В восемьдесят восьмом году я ходил с идеей создать структуру для адаптации неизбежных после крушения Союза беженцев. Я полагал, что идет революция и, хотя Бастилия еще не взорвана, заряды уже заложены. Я уже тогда считал, что крах СССР реален, а потому не надо подталкивать к необдуманным реформам. Но мне никто не верил – беженцы армяно-азербайджанского противостояния казались обществу эпизодом. Из-за возможного краха государства я боялся, что хлынут огромные потоки русскоязычных. Нечто аналогичное случалось при распаде колониальных систем Англии и Франции. В восемьдесят девятом году я разочаровался в той элите, на которую делал ставки, – ив Горбачеве, и в новых демократах. Пытался собрать молодежь и содействовать возникновению новой политической элиты, но времени для этого не было. Процессы в революции идут слишком быстро – надо работать с теми, кто есть.

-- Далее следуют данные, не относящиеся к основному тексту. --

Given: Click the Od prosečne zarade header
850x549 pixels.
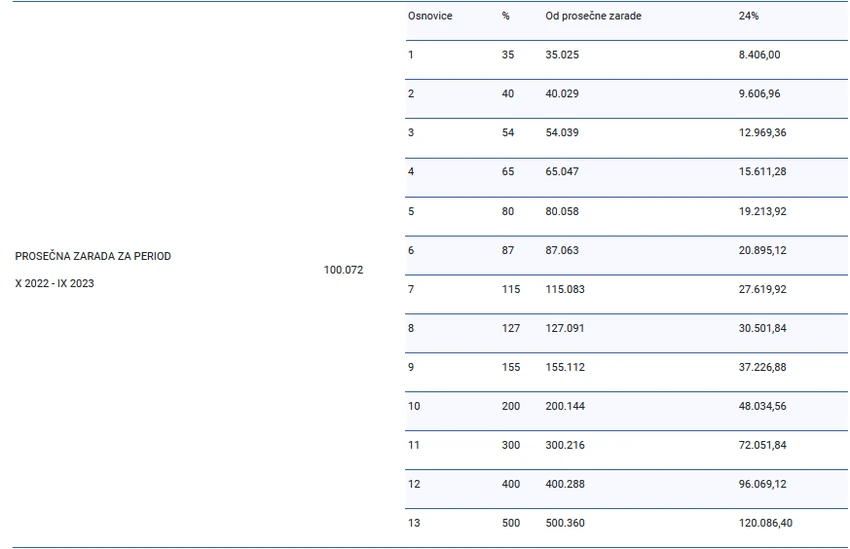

В тот же год американский финансист Джордж Сорос пригласил меня в фонд «Открытое общество» возглавить программу «Гражданское общество». Для начала дал 100 тысяч долларов, и я сам написал заявки на все проекты – Московскую школу политических исследований, Высшие социологические курсы, правозащитную группу «Мемориал», группу поддержки беженцев, о которой я мечтал.

Грант обеспечивал техникой: купленный ксерокс дали в пользование «Литгазете», которая предоставила комнату для собраний и сбора вещей для беженцев. Здесь же комитет нарекли «Гражданским содействием». Мы занимались помощью пострадавшим, госполитики в отношении беженцев не существовало. Помимо Сороса, помогали французы и швейцарцы – слали и деньги, и гуманитарку.

Также программа «Гражданское общество» поддерживала газеты и интеллектуальные центры по всему Союзу – в Киеве, Ташкенте, Ереване, Новосибирске, Крыму, Саратове, Донецке, Риге. В конце девяносто первого года Сорос сказал, что раз демократия победила и Егор Гайдар во главе российского правительства, то надо сотрудничать с ними. Я отказался – считал, что нужно опираться на низовую активность. К тому же мне не нравилось начавшееся сотрудничество Сороса с националистами Украины и других постсоветских государств. Мне не нравилась экономическая политика Гайдара и его ленинградских экономистов – я общался с ним еще в восьмидесятых. В обществе доминировало ощущение, что достаточно принять европейские законы, чтобы в СССР, а затем в России возникло европейское общество. Протест против либерализации начался, когда отпустили цены и население обнищало. Но было уже поздно – Ельцин утвердился во власти, и общество стали ломать через колено.

«Яблоко»

В девяностом я участвовал в работе оргкомитета движения «Демократическая Россия» и видел, что это популистское движение, которое вытаскивало на свет нереализуемые лозунги и обращалось к Ельцину, как к «своему». Хотя Ельцин, набрав популярность, видел их известно где в белых тапочках. К осени девяносто второго года сложилось впечатление, что не только Союз распался, но и Россия идет по этому пути. Я решил вернуться в политическую жизнь. Павловский помог организовать встречу с Григорием Явлинским.

В девяностом я резко выступал против его программы 500 дней[24]. Подобный план реформ похож на то, как заполненный автобус на скорости разворачивают в обратном направлении. У нас до сих пор есть госсобственность, а тогда предлагали абсолютно всё приватизировать за 100 дней. Явлинский первоначально не отозвался, но Юрий Болдырев пообещал помочь – тоже хотел активности. В мае девяносто третьего Павловский послал за мной машину – мы встретились с Явлинским на даче у историка Михаила Гефтера и проговорили семь часов. Договорились, что я помогаю в его президентской кампании, а он мне – в создании фракции в Верховном Совете.